Un etiquetado confuso permite que el azúcar sea omnipresente en casi todos los alimentos procesados. Los españoles consumimos de media 100 gramos de azúcar al día, cuatro veces más de lo que recomienda la OMS

Ricardo Gamaza RicardoGamaza /
14 jul 2018 / 20:59 h - Actualizado: 15 jul 2018 / 13:49 h.
  • El azúcar disfrazado

El azúcar blanco refinado es una sustancia química pura (C12 H22 O11) que no tiene vitaminas, minerales, enzimas o fibra. Por el contrario, incrementa el aporte de calorías, quita el hambre y reduce la ingesta de alimentos más ricos en nutrientes, favoreciendo así una dieta poco saludable.

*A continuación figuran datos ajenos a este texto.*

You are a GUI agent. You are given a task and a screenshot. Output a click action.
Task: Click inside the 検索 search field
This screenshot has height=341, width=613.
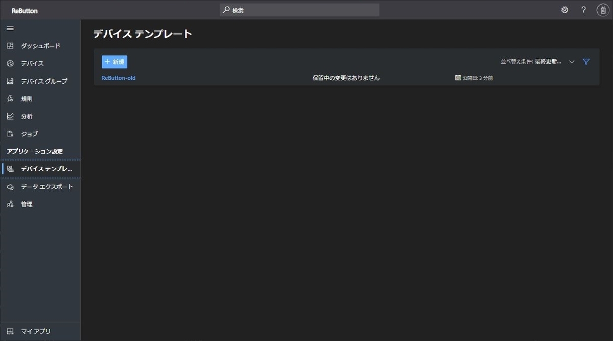tap(299, 9)
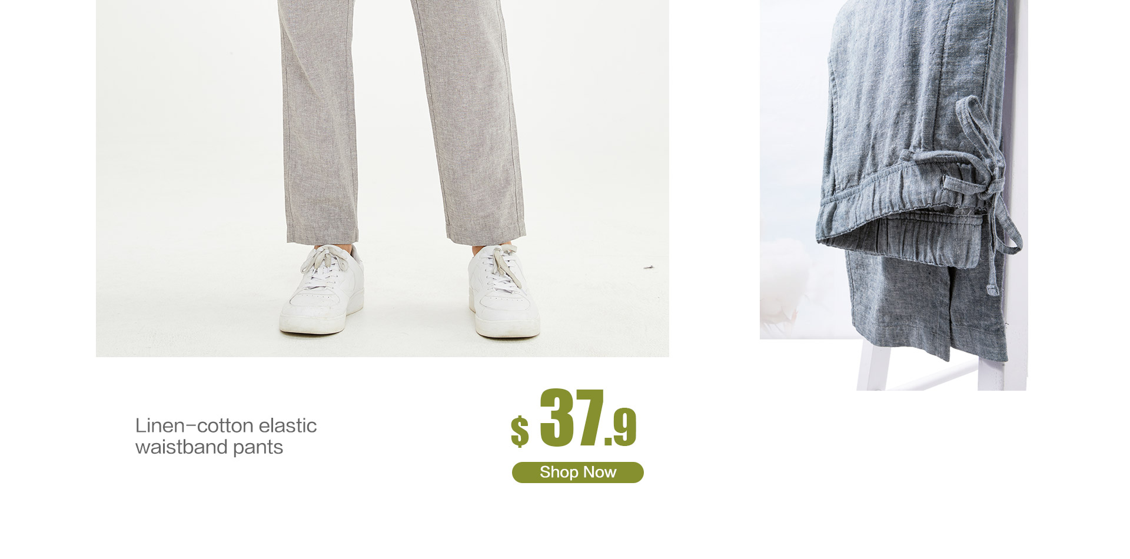1130x559 pixels.
Task: Click the large 37 digits of the price
Action: (x=571, y=417)
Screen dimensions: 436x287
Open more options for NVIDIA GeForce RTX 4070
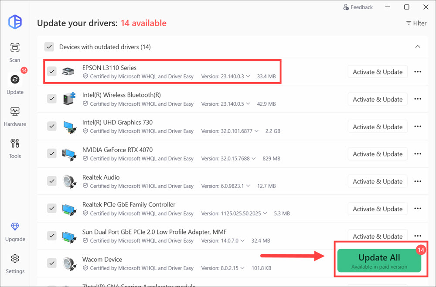point(418,154)
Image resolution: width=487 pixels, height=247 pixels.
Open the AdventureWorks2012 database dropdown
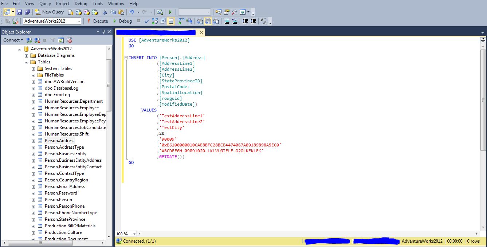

Según la OMS el consumo de azúcar no debería superar el 5 por ciento de la ingesta de calorías totales, lo que vienen a ser unos 25 gramos –el equivalente a tres sobrecitos de azucarillos de los que se les echa al café–, una cantidad que los españoles superamos con creces: 100 gramos diarios.

Aunque creas que no es tu caso, ya que viertes poco azúcar directamente en los alimentos que comes, tal vez no estés tan lejos o hasta superes esa media de los 100 gramos por persona y día, ya que el 75 por ciento del azúcar que consumimos se ingiere de manera indirecta, es decir a través de los alimentos. Algo a lo que ayuda un etiquetado confuso, que disfraza el azúcar en muchos de los productos que consumimos con nombres como sacarosa, glucosa, dextrosa, malta... que muchos consumidores desconocen que son azúcares. Así, el azúcar se hace casi omnipresente en casi todos los productos procesados, en los que el consumidor no podría ni imaginar que puedan contener azúcar, como el loncheado de pechuga de pavo, por ejemplo.

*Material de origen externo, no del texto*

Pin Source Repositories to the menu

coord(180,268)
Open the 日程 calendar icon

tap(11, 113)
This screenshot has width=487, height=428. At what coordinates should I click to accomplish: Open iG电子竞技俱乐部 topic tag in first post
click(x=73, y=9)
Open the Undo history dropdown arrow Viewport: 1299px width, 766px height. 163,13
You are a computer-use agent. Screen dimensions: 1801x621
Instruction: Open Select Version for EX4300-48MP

Muchos tipos de azúcar se esconden colocándose al final de la lista de ingredientes. según las normas de etiquetado, los ingredientes de un producto se tienen que poner en el etiquetado de composición en el orden de la cantidad en que están presentes. Para evitar que el consumidor encuentre el azúcar si decide leer esa etiqueta, muchos fabricantes usan más de un azúcar en su formulación de manera que los compuestos que en realidad son glucosa aparecen con diferentes nombres y en menos cantidad. La suma de todos lo haría estar más arriba en ese listado, pero así se evita y se engaña, de manera legal, al consumidor.

Las razones que hacen que el azúcar sea un ingrediente esencial en los alimentos procesados es su poder conservante al lograr disminuir la humedad de los alimentos, lo que impide el crecimiento de microbios patógenos. Así, la necesidad de que los productos alimentarios duren más tiempo ha disparado el uso del azúcar, aunque la mala fama que le precede hace que el etiquetado sea el caballo de batalla de los productores. Una batalla que van ganando los productores si se atiende al dato que de sólo el 64 por ciento de los consumidores entienden las etiquetas.

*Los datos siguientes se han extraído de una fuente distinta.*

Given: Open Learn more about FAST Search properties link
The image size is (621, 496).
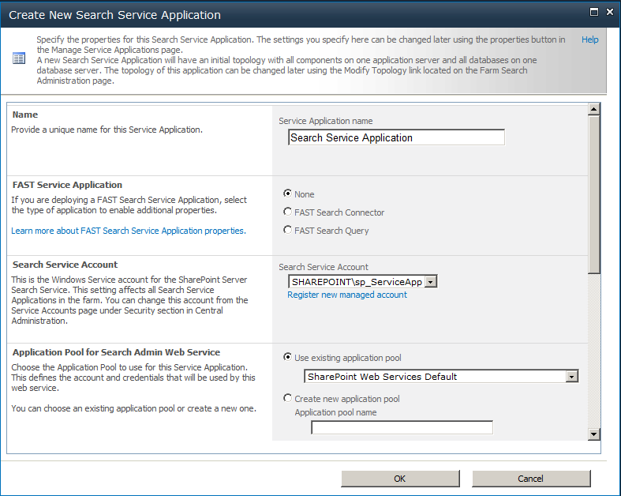Looking at the screenshot, I should point(129,231).

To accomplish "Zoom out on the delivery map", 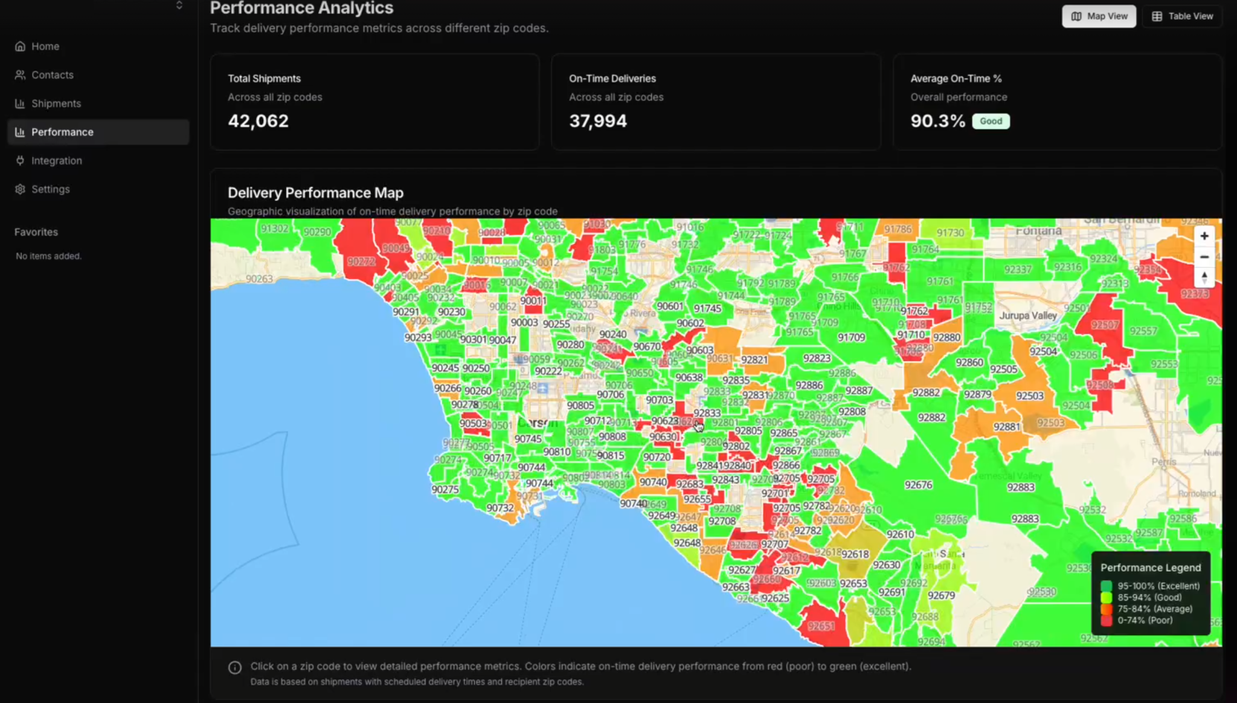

El reglamento de etiquetado de la UE fue una de las mayores operaciones de presión corporativa que se recuerdan en el Parlamento Europeo. El resultado ha sido un etiquetado en el que la industria ha logrado presentarnos la información a la que tiene derecho el consumidor en términos como la Cantidad Diaria Orientativa (CDO), que para entenderlas requiere usar una calculadora. La CDO ofrece esa información basa en las porciones o raciones del producto, quedando a discrecionalidad de cada productos establecer cuál es la cantidad de cada porción de su producto. Así, en algunos casos las raciones son ridículas o tienen unas instrucciones de uso que parecen una tomadura de pelo, como sucedió con el caso del Cola Cao Light que denunció en su día la organización de consumidores Facua.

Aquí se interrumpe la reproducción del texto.